2. The material according to claim 1, wherein the fibers are treated with an antimicrobial composition comprising an antimicrobial agent in a non-aqueous alcohol solution.

3. The material according to claim 1, having a stretch rate from about 150% to about 180% with a return rate from about 100% to about 107%.

4. The material according to claim 1, wherein the at least one biocidal agent is substantially insoluble in water.

5. The material according to claim 1, wherein the at least one biocidal agent is soluble in an alcohol.

6. The material according to claim 1, wherein the at least one biocidal agent is triclosan or chloroxylenol.

7. An antimicrobial composition comprising:
at least 50 wt. % of at least one alcohol, based on a total weight of the antimicrobial composition; and at least one biocidal agent, which is not an alcohol.

8. The composition according to claim 7, wherein the at least one biocidal agent is substantially insoluble in water.

9. The composition according to claim 7, wherein the at least one biocidal agent is soluble in an alcohol.

10. The composition according to claim 7, wherein the at least one biocidal agent is present in an amount of about 0.01 wt.% to about 10 wt.%, based on the weight of the antimicrobial composition.

11. The composition according to claim 7, wherein the at least one biocidal agent is triclosan or chloroxylenol.

12. The composition according to claim 7, wherein the at least one alcohol is a CI -C6 alcohol.

13. The composition according to claim 7, wherein the at least one alcohol is a mixture of isopropyl alcohol and ethanol and is present in an amount of about 50 to about 95 % by weight of the antimicrobial composition.
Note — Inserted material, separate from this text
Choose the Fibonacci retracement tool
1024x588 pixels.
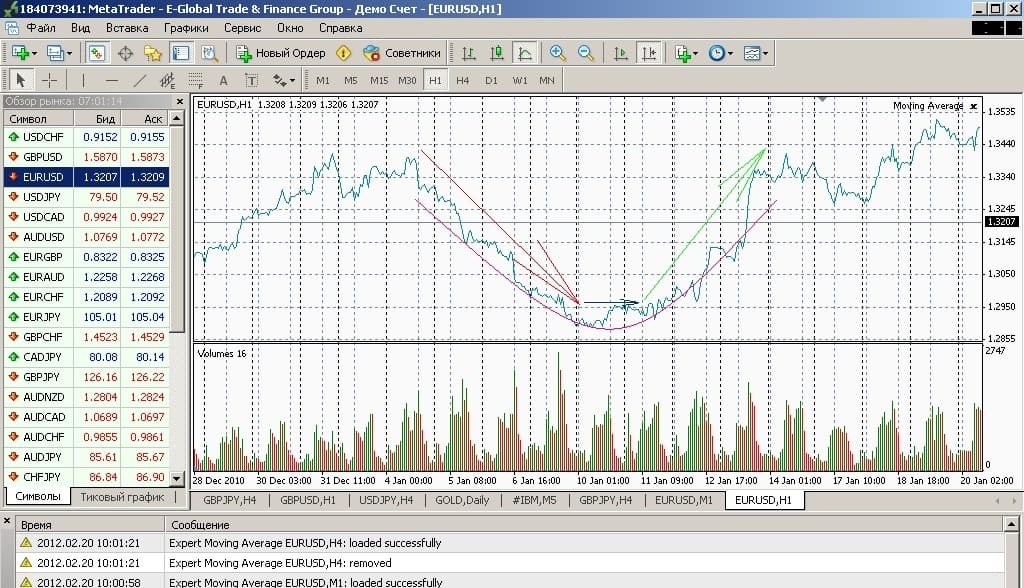tap(195, 80)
14. The composition according to claim 7, further comprising a polymer.

15. The composition according to claim 14, wherein the polymer is present in an amount of about 0.001 wt.% to about 5 wt.%, based on the weight of the antimicrobial composition.

16. The composition according to claim 7, which is substantially insoluble in water.
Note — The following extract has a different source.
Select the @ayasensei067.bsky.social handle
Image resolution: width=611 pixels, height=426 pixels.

17. A method for preparing an elastic antimicrobial fabric comprising:

providing synthetic elastic fibers and absorbent fibers;

weaving the synthetic elastic fibers with the absorbent fibers to form the fabric; and applying to the synthetic elastic fibers and/or the absorbent fibers an antimicrobial composition comprising at least 50 wt. % of at least one alcohol, based on a total weight of the antimicrobial composition, and at least one biocidal agent, which is not an alcohol.

18. The method according to claim 17, wherein the fibers are dipped into a bath containing the antimicrobial composition.

19. The method according to claim 17, wherein the fibers are sprayed with the antimicrobial composition.

20. The method according to claim 17, wherein the antimicrobial composition is applied to the fibers by pad or screen printing.

21. The method according to claim 17, wherein the applying step is carried out before the weaving step.

22. The method according to claim 17, wherein the at least one biocidal agent is substantially insoluble in water.

23. The method according to claim 17, the at least one biocidal agent is soluble in an alcohol.

24. The method according to claim 17, wherein the at least one biocidal agent is present in an amount of about 0.01 wt.% to about 10 wt.%, based on the weight of the antimicrobial composition.

25. The method according to claim 17, wherein the at least one biocidal agent is triclosan or chloroxylenol.

26. The method according to claim 17, wherein the at least one alcohol is a CI

alcohol.

27. The method according to claim 17, wherein the at least one alcohol is a mixture of isopropyl alcohol and ethanol and is present in an amount of about 50 to about 95 % by weight of the antimicrobial composition.

28. The method according to claim 17, further comprising a polymer.

29. The method according to claim 27, wherein the polymer is present in an amount of about 0.001 wt.% to about 5 wt.%, based on the weight of the antimicrobial composition.

30. The method according to claim 17, wherein a concentration of the at least one biocidal agent on the fibers is from about 0.01 mg/cm2 to about 0.1 mg/cm2.